#### Excerpted passage ####

# Fishing Around Crestview



## swampbilly (Jul 5, 2013)

Just moved to crestview. Trying to sell my bass boat and get a utility rig to fish the smaller water. Does anyone know where to fish for cats/bass/bream within driving distance of crestview? water seams to small for my boat. thanks for any info.


----------



## Splittine (Nov 24, 2007)

Shoal River, Yellow River, Hurricane Lake, Bear Lake, Karrick Lake just to name a few. Welcome to the area.


----------



## swampbilly (Jul 5, 2013)

*thanks much*

thanks for the info. I have looked at some stuff. the shoal seems like it's a quick way to rip a motor off. it's real close though. I am looking for a place to take my son for bream and catfish but also looking to run some limb lines for freezer meat. hopefully I can sell my rig soon and get into something smaller, so I can get back to meat fishin'. Bass fishin' got too expensive. thanks again.

kevin


----------



## Splittine (Nov 24, 2007)

Yellow River will be your best bet in the area then. That's where I mainly fish and there is plenty of bream and cats. Here is what I was catching before the rain moved in.


----------



## drifterfisher (Oct 9, 2009)

#### Dataset excerpt ####

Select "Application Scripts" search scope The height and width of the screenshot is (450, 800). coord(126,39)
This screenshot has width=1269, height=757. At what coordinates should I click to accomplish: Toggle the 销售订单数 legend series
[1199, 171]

####

Prompt A >>
List every river and lake named in the fishing thread above.
Prompt B >>
Copy word for word everything in the fishing thread from "thanks for the" down to "expensive. thanks again.".

Task solution A >>
Shoal River, Yellow River, Hurricane Lake, Bear Lake, Karrick Lake

Task solution B >>
thanks for the info. I have looked at some stuff. the shoal seems like it's a quick way to rip a motor off. it's real close though. I am looking for a place to take my son for bream and catfish but also looking to run some limb lines for freezer meat. hopefully I can sell my rig soon and get into something smaller, so I can get back to meat fishin'. Bass fishin' got too expensive. thanks again.